I dipendenti pubblici che, dopo aver conseguito il diritto alla pensione di anzianità, optino, senza soluzione di continuità, per la prosecuzione dell’attività lavorativa in regime di part-time, non potranno conseguire il diritto alla pensione piena durante tale attività.Dovranno accontentarsi di percepirne una parte, oltre allo stipendio, con il limite di non superare l'ammontare della somma spettante al lavoratore che a parità di condizioni presta la sua attività a tempo pieno. In sostanza, ciò è quanto afferma la Corte di Cassazione, sezione lavoro, con la sentenza n. 4900 del 27 marzo 2012 che accoglie il ricorso presentato dall’INPS.
La vicenda riguarda una lavoratrice dipendente del settore pubblico che aveva usufruito della disciplina ex L. n. 662/1996, art. 1, c. 185 per ottenere la conversione del rapporto di lavoro da tempo pieno a tempo parziale, con diritto a ricevere la pensione di anzianità in misura integrale, così come deciso dalla Corte d’Appello di Milano. Contro tale pronunzia ricorre l’INPS per due ordini di motivi. Innanzitutto sostiene che il sistema di cumulo integrale non è estendibile nei confronti di coloro che, in forza di una specifica disciplina di legge, conseguono il trattamento pensionistico di anzianità senza cessare l’attività lavorativa, ma semplicemente trasformando il proprio rapporto di lavoro da tempo pieno a tempo parziale. L’INPS, tra l’altro, ritiene che la peculiare disciplina concernente i dipendenti pubblici, che consente la prosecuzione del rapporto in deroga al principio generale che prevede la cessazione dell’attività lavorativa per accedere alle pensioni di anzianità, è fonte di un vantaggio insito nel fatto di conservare lo status di dipendente nell’ambito del rapporto di pubblico impiego. Situazione non omogenea a quella del pensionato, che deve invece risolvere il rapporto di lavoro per avere diritto alla pensione ed eventualmente reperire nuova attività lavorativa per avere diritto al beneficio del cumulo.
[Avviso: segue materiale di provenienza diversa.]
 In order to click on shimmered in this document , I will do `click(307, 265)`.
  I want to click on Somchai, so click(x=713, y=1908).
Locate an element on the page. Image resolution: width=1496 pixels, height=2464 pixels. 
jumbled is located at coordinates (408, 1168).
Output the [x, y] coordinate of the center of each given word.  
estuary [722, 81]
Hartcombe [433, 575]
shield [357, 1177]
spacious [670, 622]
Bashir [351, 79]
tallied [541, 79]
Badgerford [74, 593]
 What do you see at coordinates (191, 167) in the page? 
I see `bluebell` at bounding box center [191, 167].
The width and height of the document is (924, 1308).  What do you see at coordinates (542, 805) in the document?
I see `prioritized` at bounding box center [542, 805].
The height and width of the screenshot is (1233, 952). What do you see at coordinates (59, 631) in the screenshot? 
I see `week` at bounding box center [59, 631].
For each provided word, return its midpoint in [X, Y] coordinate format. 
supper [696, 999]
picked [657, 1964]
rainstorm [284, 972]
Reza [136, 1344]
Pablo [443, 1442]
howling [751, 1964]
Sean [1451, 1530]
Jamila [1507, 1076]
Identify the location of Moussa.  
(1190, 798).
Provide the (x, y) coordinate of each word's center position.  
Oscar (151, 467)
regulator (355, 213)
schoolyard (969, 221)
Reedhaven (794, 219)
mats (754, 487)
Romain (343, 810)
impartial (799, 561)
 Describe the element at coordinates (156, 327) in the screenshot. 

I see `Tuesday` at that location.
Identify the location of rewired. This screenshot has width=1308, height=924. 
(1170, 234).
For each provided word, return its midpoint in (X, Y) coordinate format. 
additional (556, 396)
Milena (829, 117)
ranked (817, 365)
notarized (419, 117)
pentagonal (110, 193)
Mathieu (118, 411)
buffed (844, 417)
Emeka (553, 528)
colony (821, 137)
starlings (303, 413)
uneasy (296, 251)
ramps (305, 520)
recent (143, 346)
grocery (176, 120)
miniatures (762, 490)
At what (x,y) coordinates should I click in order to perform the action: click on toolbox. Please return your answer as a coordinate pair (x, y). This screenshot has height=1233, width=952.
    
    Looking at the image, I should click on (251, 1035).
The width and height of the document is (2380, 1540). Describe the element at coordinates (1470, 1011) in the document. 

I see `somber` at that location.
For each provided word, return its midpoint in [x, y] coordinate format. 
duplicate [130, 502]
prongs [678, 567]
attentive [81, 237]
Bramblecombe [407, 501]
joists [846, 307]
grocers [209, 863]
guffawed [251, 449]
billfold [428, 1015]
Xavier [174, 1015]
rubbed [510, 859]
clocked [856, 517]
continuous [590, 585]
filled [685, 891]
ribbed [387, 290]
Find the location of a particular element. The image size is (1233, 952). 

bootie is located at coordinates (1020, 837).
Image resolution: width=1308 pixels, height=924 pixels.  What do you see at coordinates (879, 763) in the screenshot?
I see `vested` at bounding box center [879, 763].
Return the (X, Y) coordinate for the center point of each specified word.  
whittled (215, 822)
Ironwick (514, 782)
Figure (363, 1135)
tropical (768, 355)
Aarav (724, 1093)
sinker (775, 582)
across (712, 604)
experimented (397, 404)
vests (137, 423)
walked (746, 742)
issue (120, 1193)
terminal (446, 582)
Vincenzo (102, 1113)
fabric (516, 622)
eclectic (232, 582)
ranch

Dapprima la Corte ripercorre le varie tappe legislative che hanno disciplinato nel corso degli anni il regime del cumulo tra pensione e reddito (di lavoro dipendente) culminate, all'interno di un percorso che si può definire di "liberalizzazione" con il varo della legge n. 133 del 2008 (art. 19), a favore della compatibilità tra reddito e pensione. Al riguardo, si precisa che la nuova disciplina non si estende anche al pubblico impiego, per il quale continua a operare il regime di incumulabilità già fissato dal D.P.R. n. 758 del 1965, art. 4. Ciò premesso, la Corte afferma che la norma contenuta nella L. n. 662/1996, art. 1, c. 185 deve qualificarsi come eccezionale, avendo portata derogatoria rispetto ai principi generali in tema di incumulabilità tra pensione di anzianità e redditi di lavoro e prevedendo la possibilità di cumulo sia pure limitato. Proprio per tale carattere di eccezionalità, che non consente alla normativa successiva di carattere generale di incidere in senso ampliativo sulla misura del cumulo parziale, deve essere collegato anche alla circostanza che il conseguimento del trattamento pensionistico, sia pure ridotto, non è subordinatoalla cessazione dell’attività lavorativa. Alla luce di quanto finora illustrato è possibile affermare che non possa trovare spazio alcuna censura sul piano costituzionale per irragionevole permanere della disciplina limitativa del cumulo per il solo settore pubblico, in quanto la normativa generale successiva non è applicabile alle ipotesi del particolare pensionamento anticipato, rappresentata dal caso di coloro, che una volta acquisito il diritto alla pensione di anzianità sono passati al regime part-time senza interruzione del rapporto lavorativo. Costoro, infatti, continuano a lavorare percependo una parte di pensione e una di stipendio, con esplicita previsione che la somma dell’ammontare della pensione e della retribuzione dei dipendenti part-time non possa in ogni caso superare l’ammontare della retribuzione spettante al lavoratore che, a parità di altre condizioni, presta la sua opera a tempo pieno.